Otro ganador del Premio Nobel de la Paz, el arzobispo Desmond Tutu, escribió una dolorosa carta abierta a su amiga: “Querida hermana, si el precio político de tu ascenso al mayor cargo en Birmania es tu silencio, el precio es ciertamente demasiado alto”.
Birmania trata de mantener a los extranjeros fuera de las zonas donde hay rohinyás, pero conseguí llegar ahí dos veces en los últimos años, e incluso entonces estaban confinados a campos de concentración o aldeas remotas. A muchos se les negaba sistemáticamente la atención médica y a los niños se les prohibía asistir a las escuelas públicas. Se trata de un apartheid en pleno siglo XXI.
Vi a una mujer de 23 años, Minura Begum, perder a su bebé porque necesitaba un doctor. Conocí a una brillante chica de 15 años cuyo sueño de convertirse en doctora se ha venido abajo pues se encuentra confinada en un campo de concentración. Me topé con un niño de 2 años, Hirol, que moría de hambre después de que su madre falleció por falta de atención médica.
Daw Suu y otros funcionarios de Birmania se niegan a usar la palabra “rohinyá” y los ven solo como inmigrantes ilegales llegados de Bangladés, pero eso es absurdo. Un documento de 1799 muestra que, incluso en ese entonces, la población rohinyá estaba bien establecida.
En Washington, los senadores John McCain y Dick Durbin han presentado una resolución bipartidista que condena la violencia y llama a Daw Suu a trabajar para detenerla. Espero que el presidente Donald Trump también se pronuncie.

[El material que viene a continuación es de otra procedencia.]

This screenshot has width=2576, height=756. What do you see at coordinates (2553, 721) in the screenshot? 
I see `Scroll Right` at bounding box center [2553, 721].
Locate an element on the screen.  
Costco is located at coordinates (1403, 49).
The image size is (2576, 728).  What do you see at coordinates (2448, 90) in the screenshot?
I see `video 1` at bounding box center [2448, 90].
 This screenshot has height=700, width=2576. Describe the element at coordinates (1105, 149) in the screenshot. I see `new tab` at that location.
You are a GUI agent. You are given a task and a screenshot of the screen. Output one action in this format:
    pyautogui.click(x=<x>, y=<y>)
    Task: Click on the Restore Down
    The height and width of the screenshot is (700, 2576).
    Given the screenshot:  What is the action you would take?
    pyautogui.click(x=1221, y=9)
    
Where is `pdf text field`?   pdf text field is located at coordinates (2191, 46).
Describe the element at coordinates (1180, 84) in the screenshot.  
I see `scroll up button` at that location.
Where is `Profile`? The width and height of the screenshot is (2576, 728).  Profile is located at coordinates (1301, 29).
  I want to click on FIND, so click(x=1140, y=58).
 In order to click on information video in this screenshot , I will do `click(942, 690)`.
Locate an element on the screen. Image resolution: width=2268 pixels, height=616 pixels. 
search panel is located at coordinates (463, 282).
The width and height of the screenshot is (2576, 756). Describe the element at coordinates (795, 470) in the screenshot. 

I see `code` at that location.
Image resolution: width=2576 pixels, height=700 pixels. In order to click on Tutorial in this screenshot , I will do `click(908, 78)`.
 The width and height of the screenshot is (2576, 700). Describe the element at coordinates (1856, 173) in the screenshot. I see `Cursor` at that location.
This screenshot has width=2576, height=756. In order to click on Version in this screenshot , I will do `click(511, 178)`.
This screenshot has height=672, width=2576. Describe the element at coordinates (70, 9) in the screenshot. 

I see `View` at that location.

Sabemos que el gobierno de Birmania responde a la presión, pues eso fue lo que le dio a Daw Suu su libertad. Sin embargo, ha habido poca indignación a favor de los rohinyás. Bravo por el papa Francisco, por ser una excepción dentro de los dirigentes mundiales y defenderlos. Una lección básica de la historia es que ignorar un posible genocidio solo alienta a los perseguidores.
Hay peticiones en línea para quitarle el Nobel a Daw Suu. De hecho, no hay un mecanismo para la remoción del premio, pero deseo que el dinero de este pudiera recuperarse para alimentar a las viudas y huérfanos que están surgiendo bajo su cargo.